══ Data shown
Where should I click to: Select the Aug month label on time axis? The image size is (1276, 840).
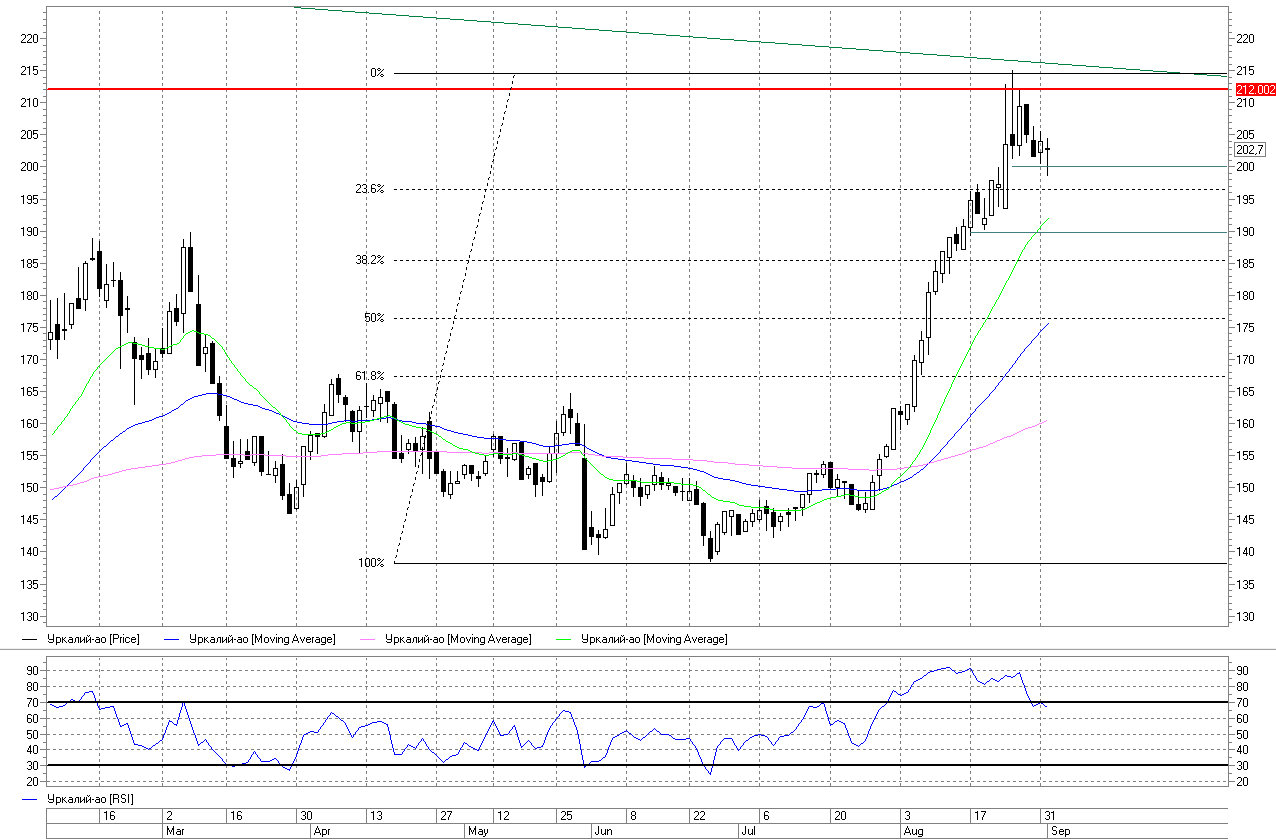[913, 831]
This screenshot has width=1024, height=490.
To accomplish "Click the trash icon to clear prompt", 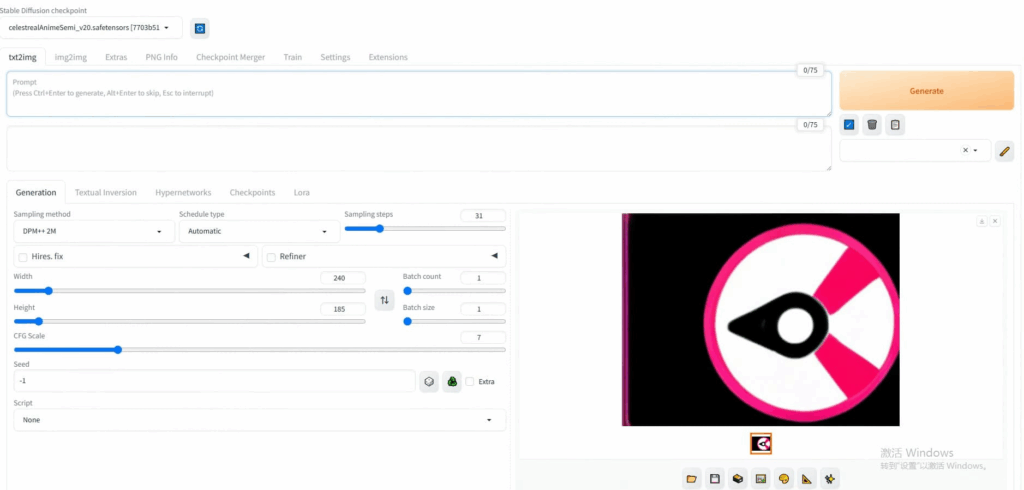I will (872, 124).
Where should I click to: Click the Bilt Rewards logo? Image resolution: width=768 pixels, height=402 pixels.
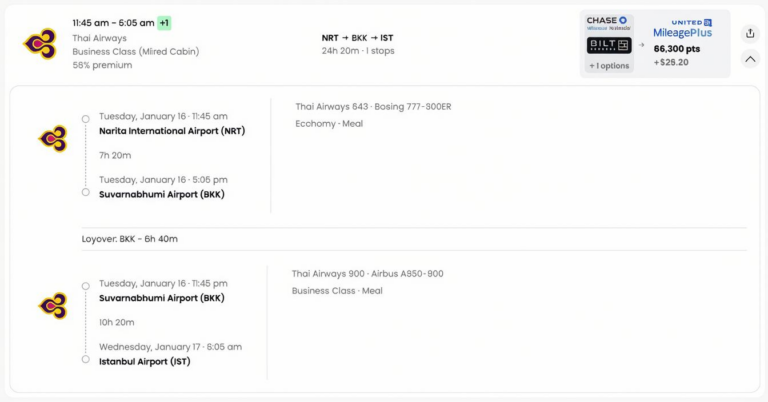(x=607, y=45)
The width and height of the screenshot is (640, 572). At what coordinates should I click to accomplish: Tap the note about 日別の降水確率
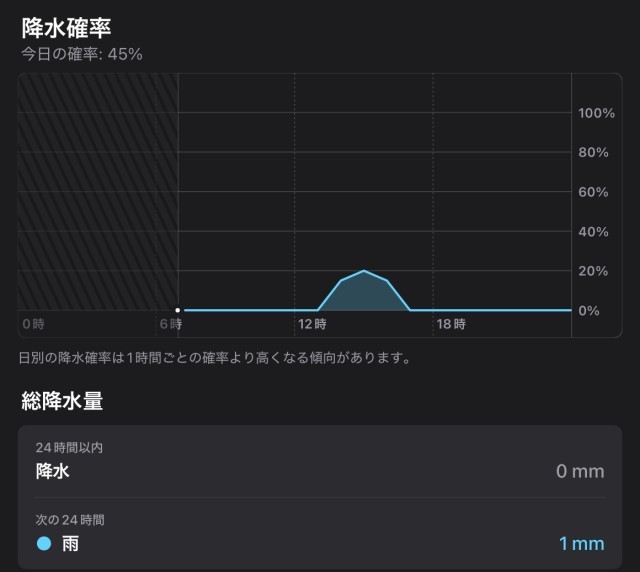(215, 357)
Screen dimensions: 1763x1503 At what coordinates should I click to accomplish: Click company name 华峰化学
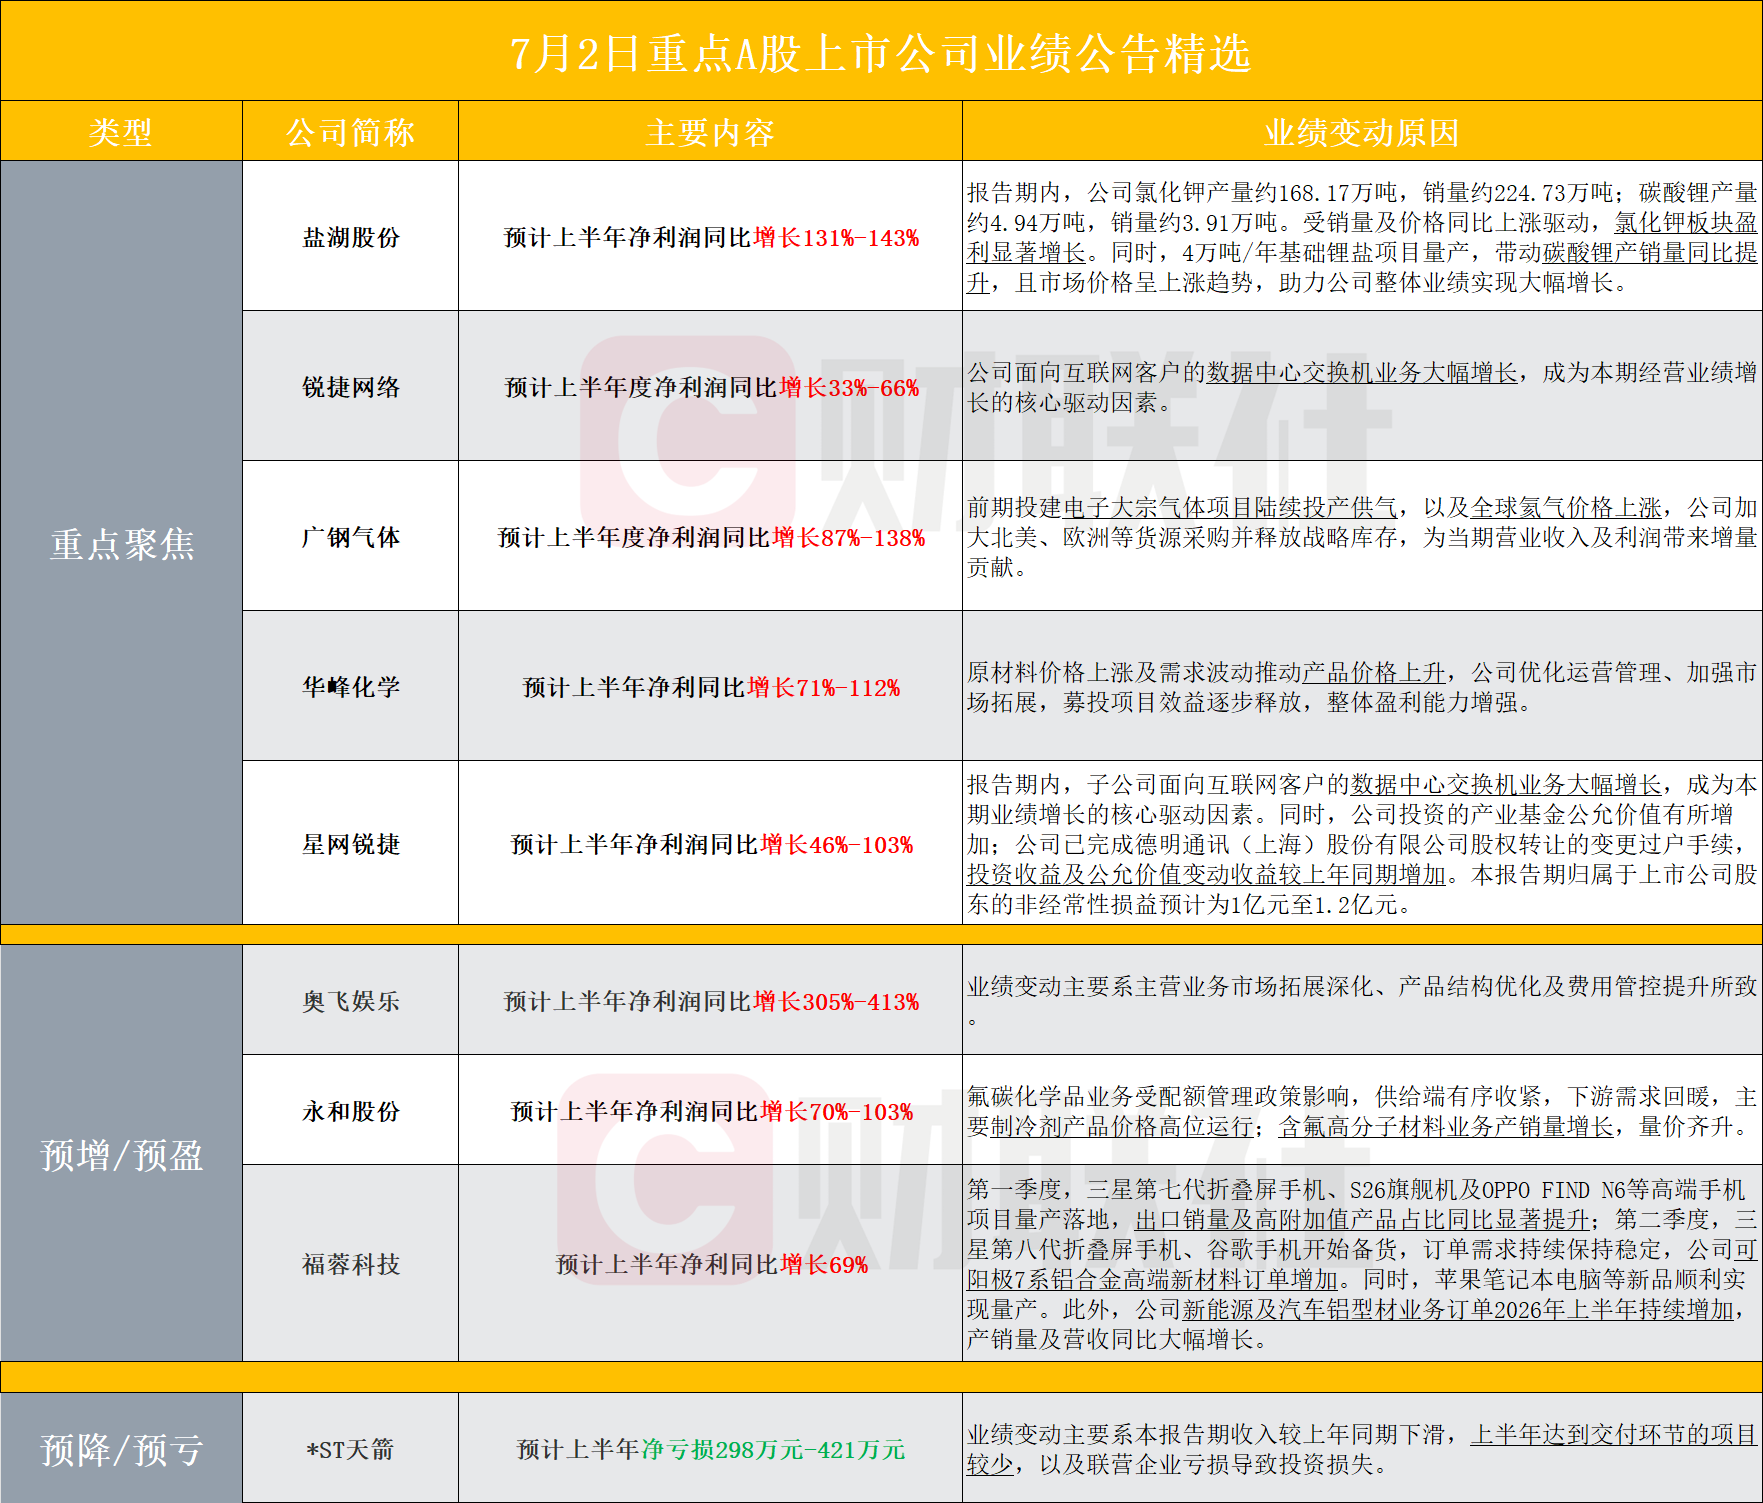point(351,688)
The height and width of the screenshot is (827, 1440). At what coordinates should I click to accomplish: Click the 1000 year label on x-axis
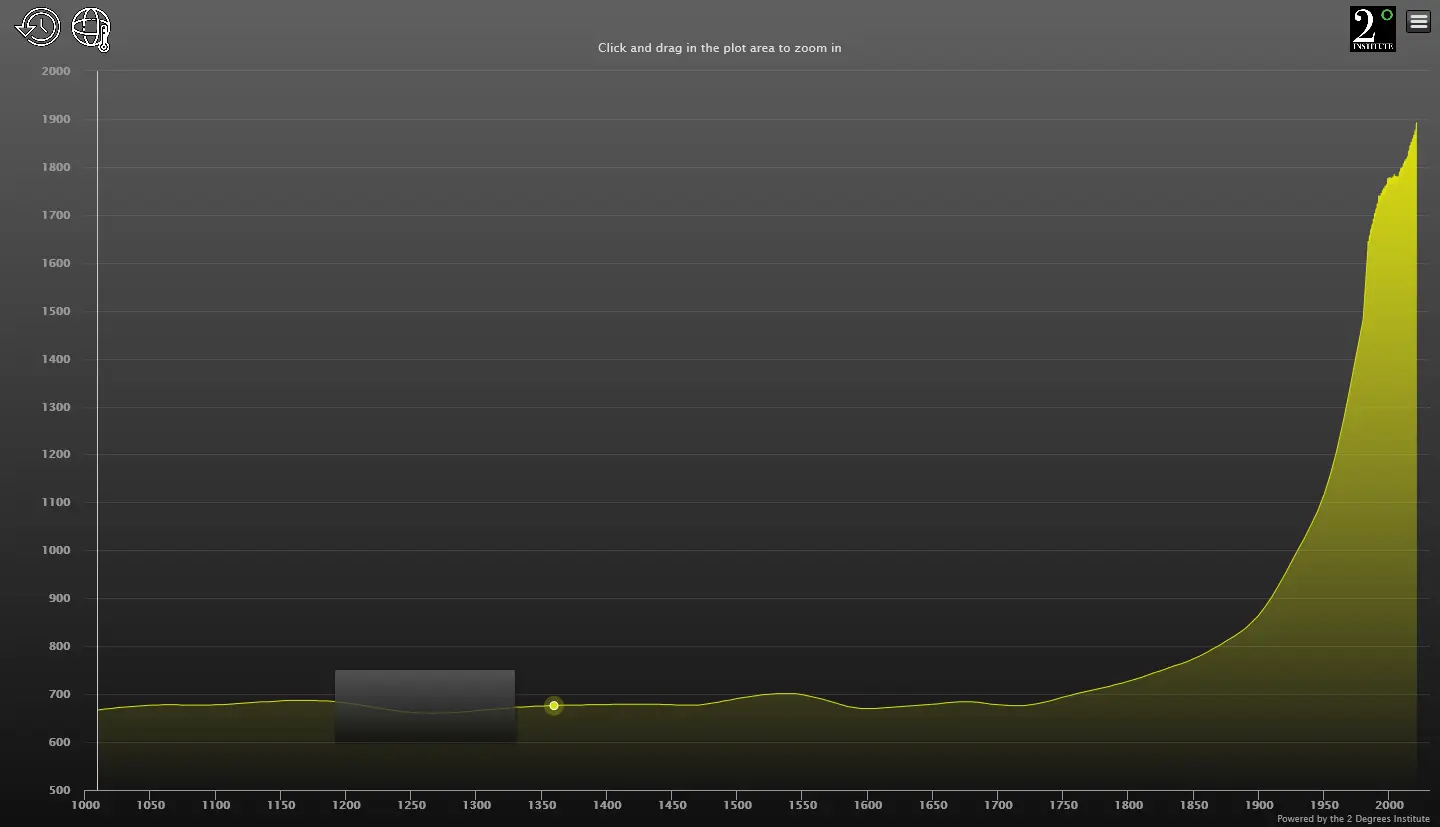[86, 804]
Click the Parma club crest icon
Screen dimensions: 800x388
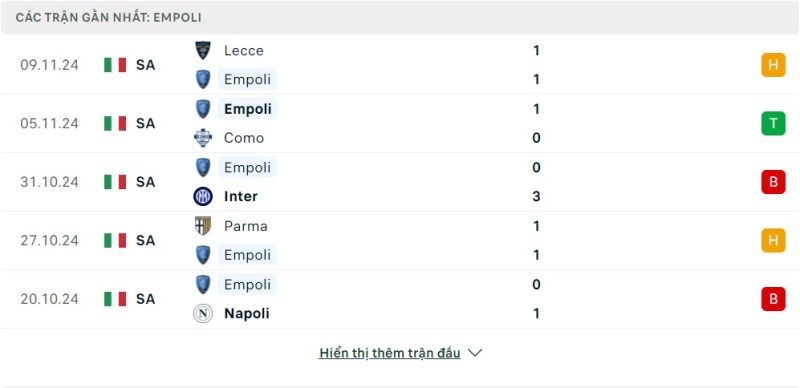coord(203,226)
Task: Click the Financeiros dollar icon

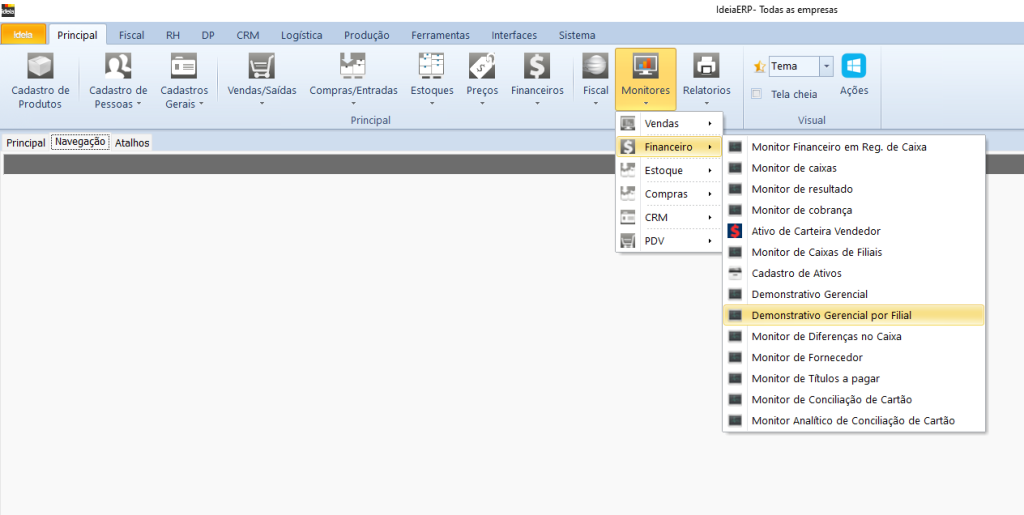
════
Set problem: Rewrite the entries from the line with "Screen dimensions: 1763x1503" through the end of the entries, changing "club crest icon" to "club logo" and leaving everything else unchanged. Omit the pictures.

Worked solution:
Screen dimensions: 1763x1503 At what coordinates should I click to accomplish: Click company name 华峰化学
point(351,688)
The height and width of the screenshot is (827, 1440). At what coordinates should I click to accomplish: Click the 1000 year label on x-axis
[86, 804]
Click the Parma club logo
Screen dimensions: 800x388
coord(203,226)
Task: Click the Financeiros dollar icon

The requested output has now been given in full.